C’est là que nous retrouvons notre icône. Ne peut-on envisager un système dans lequel les icônes pourraient d’abord être perçues de manière la plus explicite, accompagnées d’un texte, pour ensuite, à mesure que nous connaissons mieux l’interface, les fonctionnalités, être progressivement allégées et débarrassées de leur référent textuel et enfin simplifiées ?
Allan Grinshtein, designer interactif (LayerVault) parle ainsi de culture de la réduction appliquée aux icônes. L’idée étant que la connaissance dans la perception d’un système va en s’améliorant au fil du temps et des utilisations. C’est là que nous revenons également à notre concept du début : à mesure qu’ils se familiarisent avec l’icône, sa signification germe durablement dans l’esprit des utilisateurs.

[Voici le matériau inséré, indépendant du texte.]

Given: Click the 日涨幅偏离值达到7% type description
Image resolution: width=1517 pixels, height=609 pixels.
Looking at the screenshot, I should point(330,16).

Mais alors, puisque le système devient familier pour l’utilisateur, il devrait s’adapter, se simplifier, se réduire afin d’optimiser l’expérience utilisateur.
Ce que propose LayerVault, après un certain temps d’utilisation et donc de familiarisation avec le système, une fois que la signification de l’icône est comprise et acquise, c’est de réduire, de simplifier celle-ci, et optimiser ainsi son affichage, tout en conservant l’efficacité de son sens pour l’utilisateur.
Réduction progressive de l’icône et optimisation de l’espace
Une opération de simplification similaire a eu lieu pour la modification du logo de Starbucks Coffee, où progressivement, au fil des années, le logo a perdu peu à peu de ses éléments textuels, et même iconographiques, au profit d’un pictogramme épuré mais conservant encore toute son identité.
Ainsi, avec la connaissance d’un système ou icône, on peut opérer une “dégradation” de sa représentation sans nuire à sa perception ou son utilisation. En effet, adapter l’icône en fonction de sa familiarité implique régularité de l’expérience, et donc qu’il n’y ait pas trop d’interruption dans l’utilisation du système ou de l’icône. Sinon ce serait un peu comme un vieil ami que l’on aurait perdu de vue et avec qui nous aurions besoin de refaire connaissance.
Comme pour la perception et l’utilisation des interfaces de manière générale, la réduction progressive dans la représentation des icônes et donc l’économie de son texte associé, en fonction de l’expérience utilisateur, est sans doute un pari d’avenir. Il faudra toujours garder en ligne de mire que cette simplification doit rester intuitive, graduelle et cohérente, et qu’au fil du temps, les changements se doivent d’être subtils tout en conservant leur impact et ce qui en fait leur essence même : leur signification et leur pouvoir de représentation.
Librement adapté de l'article de Steve McCarthy : Do Icons Need Labels?